Dutch Ambassador to the Ottoman Empire
- In office 1668–1682
- Monarch: Mehmed IV
- Prime Minister: Johan de Witt
- Preceded by: Joris Croock (as Minister)
- Succeeded by: Jacobus Colyer

Personal details
- Born: c. 1624 The Hague, The Netherlands
- Died: 28 December 1682 (aged 57–58) Pera, Ottoman Empire
- Spouse: Maria Engelbert
- Relations: Elbert de Hochepied (grandson)
- Children: Jacobus Colyer Clara Catharina, Baroness de Hochepied

= Justinus Colyer =

Dutch diplomat (1624–1682)

Justinus Colyer (c. 1624 – 28 December 1682) was a Dutch politician and diplomat, who represented the Dutch Republic at the Sublime Porte.

==Early life==
Colyer was born in The Hague, in the Netherlands around 1624. He was the son of David Robertson (also known as Colyer) (Note: The family's surname has alternately been spelled Colyer, Colyear, Coljer, Collier or Colier, Coleyer and Cauleyer.) and Clara van der Poll. After his mother's death, his father married Jean Bruce (a daughter of John Bruce of Airth and Margaret Elphinstone). From his father's second marriage, he had a younger-half brother, Sir Alexander Colyear, 1st Baronet (father of David Colyear, 1st Earl of Portmore).
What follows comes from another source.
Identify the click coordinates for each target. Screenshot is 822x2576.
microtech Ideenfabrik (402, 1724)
His maternal grandparents were Cornelis van der Poll and Cornelia de Bije. His paternal grandparents were Helen and Jacobus Colyear (who assumed the surname Robertson and were said to be cadets of the House of Robertson of Struan).

==Career==
Colyer was named ambassador to the Ottoman Empire in 1668, only the second official Dutch ambassador in Constantinople because the Dutch declined to appoint an official successor when Cornelius Haga down in 1639. Between 1639 and 1668, several Dutch diplomats resided in Constantinople, but none were granted the official position of ambassador.
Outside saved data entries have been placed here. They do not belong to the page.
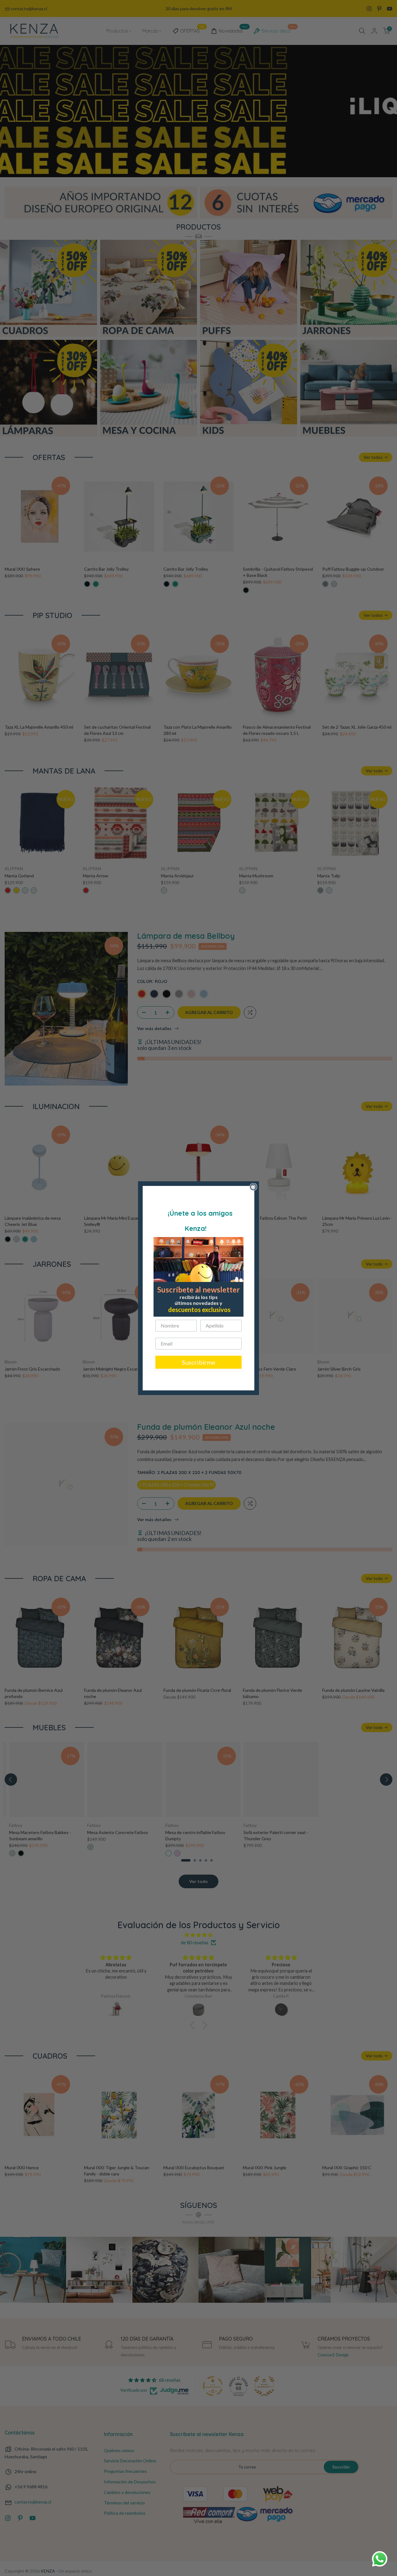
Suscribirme (198, 1362)
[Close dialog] (253, 1187)
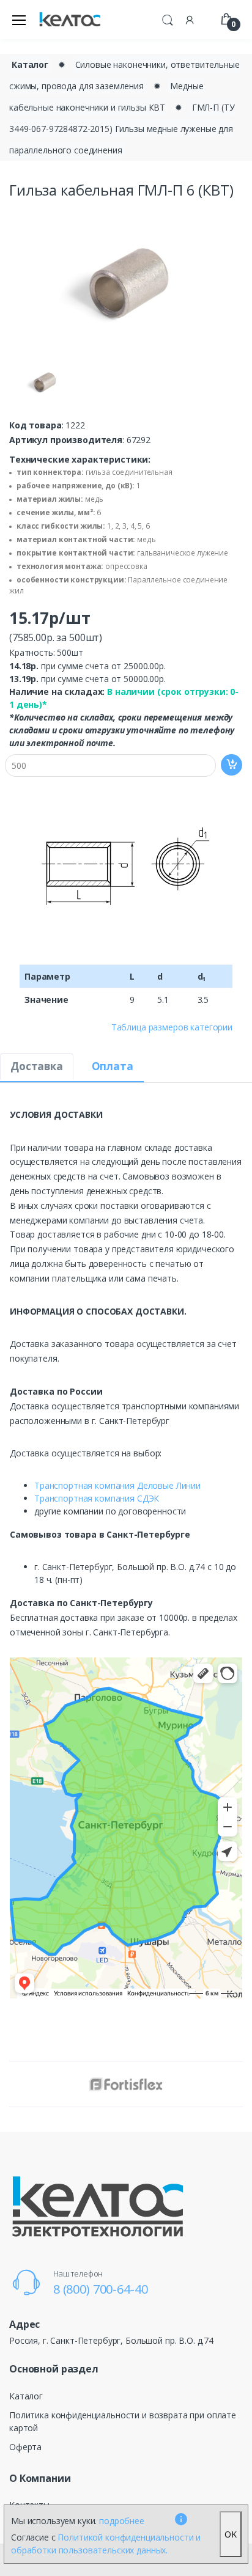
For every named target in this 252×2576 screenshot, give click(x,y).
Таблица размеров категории (171, 1027)
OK (230, 2534)
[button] (167, 18)
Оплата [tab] (112, 1066)
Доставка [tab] (36, 1066)
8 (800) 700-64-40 (100, 2289)
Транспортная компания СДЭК (96, 1498)
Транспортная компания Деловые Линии (117, 1485)
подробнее (121, 2520)
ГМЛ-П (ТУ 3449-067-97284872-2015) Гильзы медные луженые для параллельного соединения (121, 128)
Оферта (25, 2447)
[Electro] (70, 19)
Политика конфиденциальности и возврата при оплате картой (122, 2421)
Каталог (30, 64)
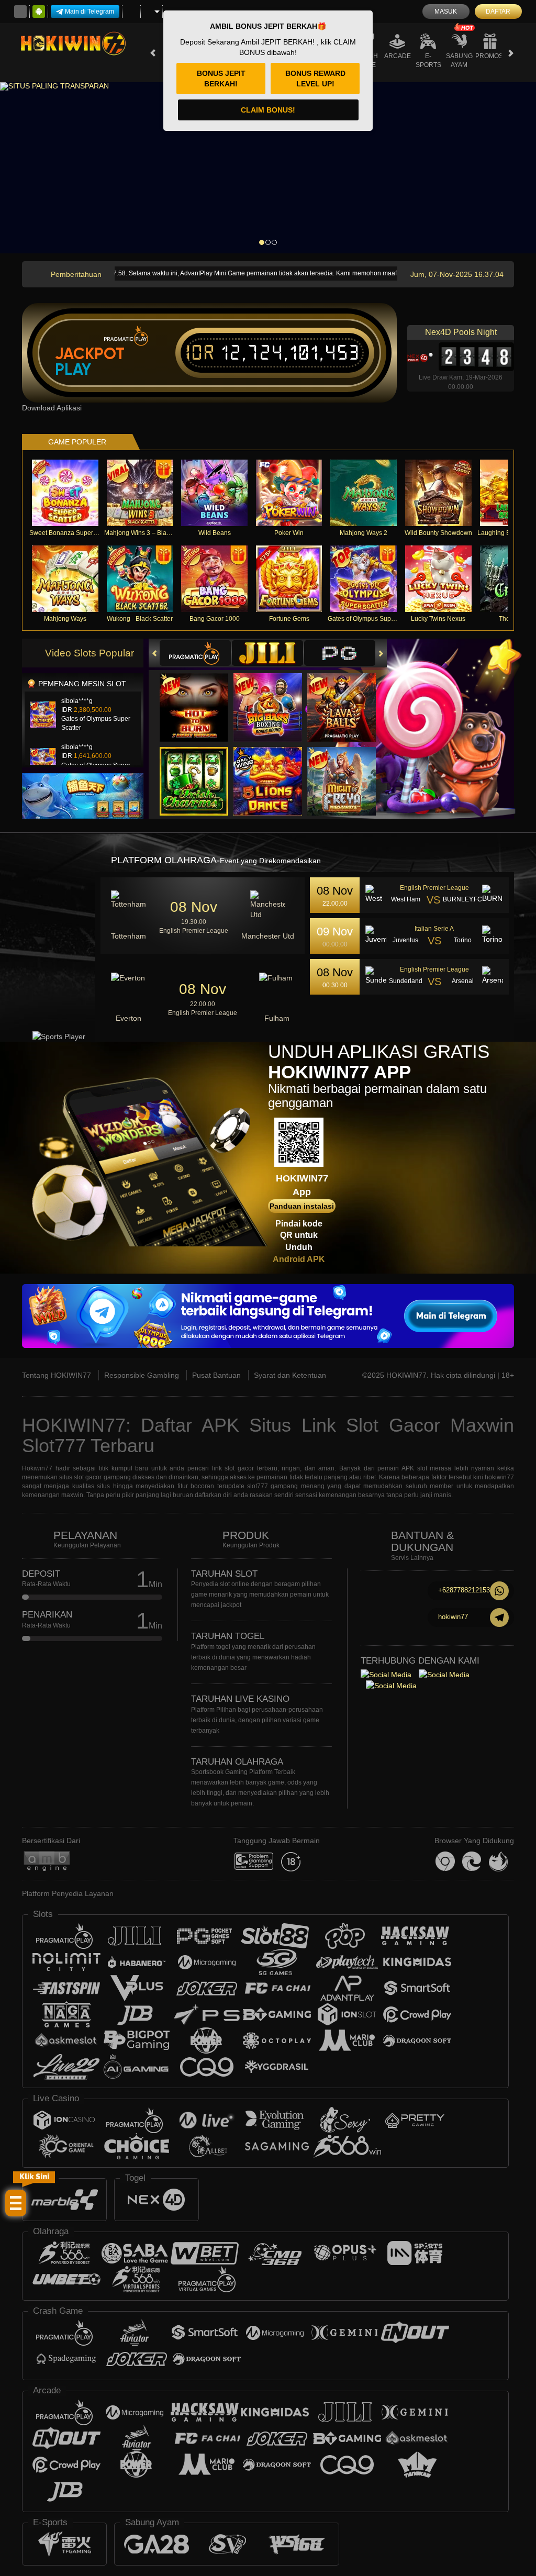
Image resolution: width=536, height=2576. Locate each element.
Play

In the fall of 1682, Colyer installed his eldest son Jacobus as the secretary and treasurer of the Dutch residence in Constantinople. Shortly after his death in 1688, his son sent a letter to Gaspar Fagel, the secretary of the States General, successfully arguing that he should be appointed as successor ambassador as his appointment would come with less financial costs than appointing an entirely new ambassador.

==Personal life==
Colyer was married to Maria Engelbert. Together, they were the parents of:

- Jacobus Colyer (1657–1725), who married Catharina de Bourg in 1713.
- Clara Catharina Colyer (1662–1733), married Daniël Johan de Hochepied, the Dutch Consul at Smyrna, from 1688 to 1723, who was created Magnate and Baron de Hochepied in 1704 by Leopold I, Emperor of Germany, under the great seal of the Kingdom of Hungary.

Colyer died at Pera on 28 December 1682.

===Descendants===
Through his daughter Clara, he was a grandfather of Elbert de Hochepied, 2nd Baron de Hochepied, who also served as the Dutch ambassador to the Ottoman Empire from 1747 to 1763.